Docker images to (1) generate Synthea data and (2) load Synthea data into OMOP CDM. The goal is to quickly load an OMOP CDM with data for testing and demonstration.
- Synthea data is created with the official Synthea builder: https://github.com/synthetichealth/synthea
- Data is loaded to OMOP CDM with the ETL-Synthea project developed by OHDSI
Synthea data creation and OMOP ETL version have to be synchronized. The following versions are currently pinned:
| image | module | version |
|---|---|---|
| synthea_generate_data | synthea | 3.2.0 |
| synthea_load_to_omop_cdm | r-base | 4.2.2 |
| synthea_load_to_omop_cdm | Synthea ETL | 2.0.0 |
| synthea_load_to_omop_cdm | OMOP CDM | 5.3 |
⚠️ For now Postgres and OMOP CDM 5.3 are hard coded, the Synthea ETL repo has early support for OMOP CDM 5.4 but this was not tested.
You need a OMOP CDM database with vocabularies.

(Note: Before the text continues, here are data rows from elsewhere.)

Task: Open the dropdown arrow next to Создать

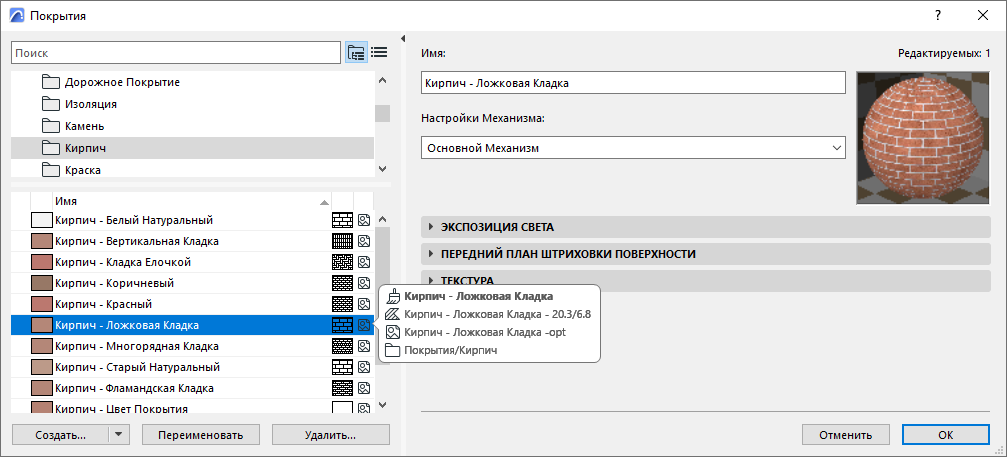Action: [119, 435]
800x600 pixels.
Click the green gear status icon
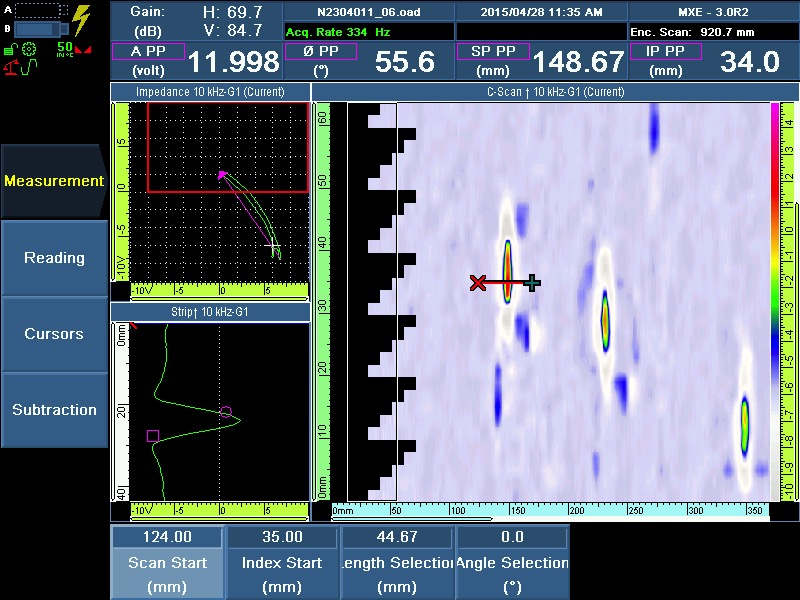point(29,49)
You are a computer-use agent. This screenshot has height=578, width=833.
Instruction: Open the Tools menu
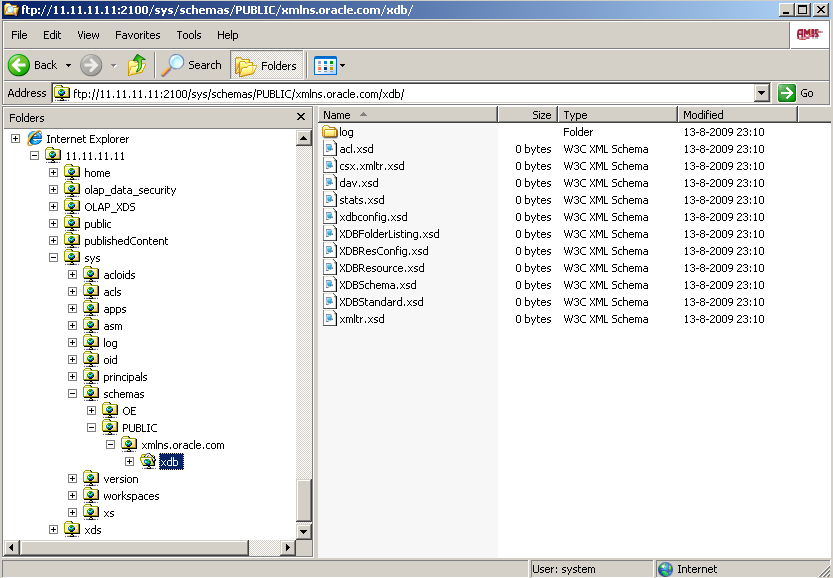coord(188,35)
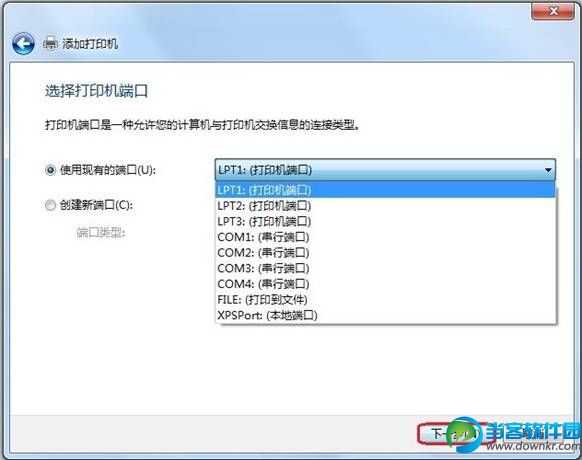Choose LPT2 打印机端口 from the list
Viewport: 582px width, 460px height.
point(385,205)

👉 Guide to set up a simple test OMOP CDM database in Postgres: https://github.com/kaiserpreusse/omop_database
The following environment variables are needed, best practice is to store them in a .env file:
OUTPUT_PATH=Writable local path for output
POSTGRES_PASSWORD=Postgres password
POSTGRES_USER=Postgres user
POSTGRES_HOST=Postgres host
POSTGRES_DB=Postgres database name
POSTGRES_PORT=Postgres port
CDM_SCHEMA=name of CDM schema in OMOP DB (this has to be set up before, with vocabularies)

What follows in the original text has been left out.